_Petit exercice 1_
Recopiez mot pour mot le passage de l'extrait sur la confession de Dominique, en commençant à "Peu après son" et en terminant à "de la confession.".
_Petit exercice 2_
Répondez à ces questions à l'aide de l'extrait sur la confession de Dominique :
(a) De quel chapitre de la Vie le passage cité est-il tiré ?
(b) Où Dominique venait-il d'arriver quand il entendit le sermon ?
(c) À quelle fréquence alla-t-il ensuite trouver son confesseur ?
_Petit exercice 3_
Dressez la liste de tous les conseils que le sermon cité dans l'extrait sur la confession de Dominique adresse aux jeunes gens.

_Extrait de page_

L’essentiel de cette direction était donné au sacrement de pénitence. Je sais bien que les deux choses ne sont pas à confondre, sont même séparables. Dans le cas de Dominique, elles se sont admirablement conjointes. Lisons ici un passage du chapitre xiv de la Vie :

Peu après son arrivée à l’Oratoire, Dominique entendit un jour ces paroles d’un sermon : « Jeunes gens, si vous voulez vraiment avancer sur le chemin du ciel, approchez-vous souvent du sacrement de pénitence et de la Table Sainte. Choisissez-vous un confesseur auquel vous ouvrirez entièrement votre âme et que vous ne quitterez pas sans nécessité. » Ces avis frappèrent profondément Dominique. Il fit tout de suite choix de son confesseur et n’en changea jamais. Il commença par lui faire sa confession générale, et, dans la suite, il allait le trouver tous les quinze jours, puis tous les huit jours. Il avait en lui une confiance illimitée et lui parlait des choses de son âme même en dehors de la confession.

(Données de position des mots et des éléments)
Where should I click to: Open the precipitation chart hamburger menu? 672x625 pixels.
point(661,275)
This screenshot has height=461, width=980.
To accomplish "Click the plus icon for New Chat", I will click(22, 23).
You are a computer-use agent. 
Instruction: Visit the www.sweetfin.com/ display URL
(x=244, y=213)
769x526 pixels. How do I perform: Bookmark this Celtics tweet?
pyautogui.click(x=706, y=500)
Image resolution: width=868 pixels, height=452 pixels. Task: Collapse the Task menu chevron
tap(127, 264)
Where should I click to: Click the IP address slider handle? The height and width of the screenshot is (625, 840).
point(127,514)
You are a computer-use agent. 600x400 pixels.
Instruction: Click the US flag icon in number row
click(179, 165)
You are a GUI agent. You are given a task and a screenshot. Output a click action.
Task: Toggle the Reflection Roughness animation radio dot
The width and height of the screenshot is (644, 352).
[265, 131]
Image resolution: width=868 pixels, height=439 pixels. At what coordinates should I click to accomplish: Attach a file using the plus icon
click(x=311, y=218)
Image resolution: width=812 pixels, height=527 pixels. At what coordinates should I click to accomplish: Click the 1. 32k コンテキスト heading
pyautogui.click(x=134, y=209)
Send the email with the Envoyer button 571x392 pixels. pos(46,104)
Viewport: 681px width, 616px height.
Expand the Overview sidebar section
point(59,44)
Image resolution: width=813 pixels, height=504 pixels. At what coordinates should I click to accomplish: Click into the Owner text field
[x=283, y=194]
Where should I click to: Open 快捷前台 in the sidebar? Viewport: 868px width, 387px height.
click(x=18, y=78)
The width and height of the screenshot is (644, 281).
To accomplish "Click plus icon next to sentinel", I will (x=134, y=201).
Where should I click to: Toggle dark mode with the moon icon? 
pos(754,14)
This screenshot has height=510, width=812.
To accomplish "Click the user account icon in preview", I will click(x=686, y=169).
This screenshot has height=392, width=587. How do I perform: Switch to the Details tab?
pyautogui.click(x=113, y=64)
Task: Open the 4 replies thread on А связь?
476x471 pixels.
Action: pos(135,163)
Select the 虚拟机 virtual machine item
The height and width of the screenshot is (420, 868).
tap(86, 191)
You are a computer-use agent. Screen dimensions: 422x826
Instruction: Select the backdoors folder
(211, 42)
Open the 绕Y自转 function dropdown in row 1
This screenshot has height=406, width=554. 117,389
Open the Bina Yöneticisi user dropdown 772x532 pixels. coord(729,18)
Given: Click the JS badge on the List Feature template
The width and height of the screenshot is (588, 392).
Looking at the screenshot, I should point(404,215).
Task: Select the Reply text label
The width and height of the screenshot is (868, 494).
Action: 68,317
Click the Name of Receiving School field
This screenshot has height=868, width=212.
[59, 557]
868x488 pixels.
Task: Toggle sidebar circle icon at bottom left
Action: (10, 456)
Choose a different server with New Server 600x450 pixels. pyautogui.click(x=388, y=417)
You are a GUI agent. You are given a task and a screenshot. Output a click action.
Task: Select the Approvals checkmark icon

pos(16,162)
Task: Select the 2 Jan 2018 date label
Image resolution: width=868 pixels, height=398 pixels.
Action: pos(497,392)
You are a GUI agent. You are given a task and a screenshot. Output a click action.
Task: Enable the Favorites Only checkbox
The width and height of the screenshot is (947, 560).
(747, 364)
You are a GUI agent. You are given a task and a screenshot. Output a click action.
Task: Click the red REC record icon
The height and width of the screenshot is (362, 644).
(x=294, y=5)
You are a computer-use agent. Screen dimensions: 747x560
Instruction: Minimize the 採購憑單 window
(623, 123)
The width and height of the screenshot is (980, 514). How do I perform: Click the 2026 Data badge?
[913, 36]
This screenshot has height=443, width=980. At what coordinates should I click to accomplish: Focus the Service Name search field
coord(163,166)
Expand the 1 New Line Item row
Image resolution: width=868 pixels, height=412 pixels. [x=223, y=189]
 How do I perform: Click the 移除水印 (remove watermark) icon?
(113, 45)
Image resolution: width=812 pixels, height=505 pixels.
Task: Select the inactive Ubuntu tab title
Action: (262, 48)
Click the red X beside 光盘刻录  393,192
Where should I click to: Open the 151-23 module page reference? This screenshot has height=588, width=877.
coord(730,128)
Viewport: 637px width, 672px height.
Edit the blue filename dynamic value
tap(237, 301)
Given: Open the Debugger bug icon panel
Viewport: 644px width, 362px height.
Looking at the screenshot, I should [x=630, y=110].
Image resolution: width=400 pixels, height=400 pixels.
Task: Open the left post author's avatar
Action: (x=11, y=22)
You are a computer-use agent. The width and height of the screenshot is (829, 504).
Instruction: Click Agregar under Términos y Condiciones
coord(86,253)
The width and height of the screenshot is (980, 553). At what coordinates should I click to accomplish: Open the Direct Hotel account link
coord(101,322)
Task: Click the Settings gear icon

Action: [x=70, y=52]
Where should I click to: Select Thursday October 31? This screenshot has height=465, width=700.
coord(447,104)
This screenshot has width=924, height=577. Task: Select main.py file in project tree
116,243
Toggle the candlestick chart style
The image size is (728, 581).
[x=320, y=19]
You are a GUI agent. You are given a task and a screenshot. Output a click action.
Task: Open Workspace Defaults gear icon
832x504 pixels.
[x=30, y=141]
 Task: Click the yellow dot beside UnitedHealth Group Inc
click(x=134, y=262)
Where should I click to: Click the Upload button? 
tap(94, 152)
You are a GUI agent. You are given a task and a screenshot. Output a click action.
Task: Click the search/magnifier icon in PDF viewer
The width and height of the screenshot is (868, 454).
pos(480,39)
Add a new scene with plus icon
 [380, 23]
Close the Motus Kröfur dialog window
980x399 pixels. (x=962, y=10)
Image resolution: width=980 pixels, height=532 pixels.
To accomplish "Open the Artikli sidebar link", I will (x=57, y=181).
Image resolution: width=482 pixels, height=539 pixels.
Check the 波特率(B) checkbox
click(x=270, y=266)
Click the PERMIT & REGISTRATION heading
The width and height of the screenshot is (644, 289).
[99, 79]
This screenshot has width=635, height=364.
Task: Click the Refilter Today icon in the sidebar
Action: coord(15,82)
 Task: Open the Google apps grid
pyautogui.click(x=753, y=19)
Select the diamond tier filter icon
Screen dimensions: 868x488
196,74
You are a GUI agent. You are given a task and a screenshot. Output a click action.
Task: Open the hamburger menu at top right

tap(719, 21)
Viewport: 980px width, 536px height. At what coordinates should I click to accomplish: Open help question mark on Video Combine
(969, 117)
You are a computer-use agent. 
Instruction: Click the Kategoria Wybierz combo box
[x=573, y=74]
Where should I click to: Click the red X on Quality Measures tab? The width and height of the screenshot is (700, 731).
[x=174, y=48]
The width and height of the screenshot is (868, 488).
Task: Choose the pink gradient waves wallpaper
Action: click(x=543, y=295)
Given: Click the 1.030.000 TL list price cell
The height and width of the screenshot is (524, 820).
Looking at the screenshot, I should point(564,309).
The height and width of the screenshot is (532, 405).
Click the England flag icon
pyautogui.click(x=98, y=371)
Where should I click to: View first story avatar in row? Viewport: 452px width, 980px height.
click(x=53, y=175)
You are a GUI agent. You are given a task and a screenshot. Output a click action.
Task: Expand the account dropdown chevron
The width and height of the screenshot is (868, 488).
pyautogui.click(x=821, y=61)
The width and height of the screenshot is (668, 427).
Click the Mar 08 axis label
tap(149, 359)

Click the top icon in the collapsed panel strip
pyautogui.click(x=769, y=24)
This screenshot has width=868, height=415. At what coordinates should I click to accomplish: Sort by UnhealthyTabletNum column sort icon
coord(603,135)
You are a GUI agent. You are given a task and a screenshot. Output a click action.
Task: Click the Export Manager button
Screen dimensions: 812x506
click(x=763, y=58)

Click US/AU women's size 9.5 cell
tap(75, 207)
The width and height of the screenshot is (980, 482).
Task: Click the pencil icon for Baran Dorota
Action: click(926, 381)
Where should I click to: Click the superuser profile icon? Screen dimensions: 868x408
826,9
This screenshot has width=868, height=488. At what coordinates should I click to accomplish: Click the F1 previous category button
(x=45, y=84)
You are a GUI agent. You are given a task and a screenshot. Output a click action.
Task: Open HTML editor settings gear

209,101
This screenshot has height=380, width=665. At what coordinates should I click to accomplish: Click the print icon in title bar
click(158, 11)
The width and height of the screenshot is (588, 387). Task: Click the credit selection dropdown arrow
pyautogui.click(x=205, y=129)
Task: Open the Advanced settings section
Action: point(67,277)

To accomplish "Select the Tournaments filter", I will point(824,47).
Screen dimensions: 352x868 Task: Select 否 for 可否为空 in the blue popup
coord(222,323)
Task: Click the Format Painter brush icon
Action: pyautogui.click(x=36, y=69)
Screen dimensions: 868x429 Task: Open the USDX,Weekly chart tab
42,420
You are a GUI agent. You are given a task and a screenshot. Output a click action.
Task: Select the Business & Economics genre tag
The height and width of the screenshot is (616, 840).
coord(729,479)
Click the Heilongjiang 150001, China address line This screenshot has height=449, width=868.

_Résultat attendu 1_
Peu après son arrivée à l’Oratoire, Dominique entendit un jour ces paroles d’un sermon : « Jeunes gens, si vous voulez vraiment avancer sur le chemin du ciel, approchez-vous souvent du sacrement de pénitence et de la Table Sainte. Choisissez-vous un confesseur auquel vous ouvrirez entièrement votre âme et que vous ne quitterez pas sans nécessité. » Ces avis frappèrent profondément Dominique. Il fit tout de suite choix de son confesseur et n’en changea jamais. Il commença par lui faire sa confession générale, et, dans la suite, il allait le trouver tous les quinze jours, puis tous les huit jours. Il avait en lui une confiance illimitée et lui parlait des choses de son âme même en dehors de la confession.

_Résultat attendu 2_
(a) Du chapitre xiv.
(b) À l'Oratoire.
(c) Tous les quinze jours, puis tous les huit jours.

_Résultat attendu 3_
- S'approcher souvent du sacrement de pénitence
- S'approcher souvent de la Table Sainte
- Se choisir un confesseur
- Lui ouvrir entièrement son âme
- Ne pas le quitter sans nécessité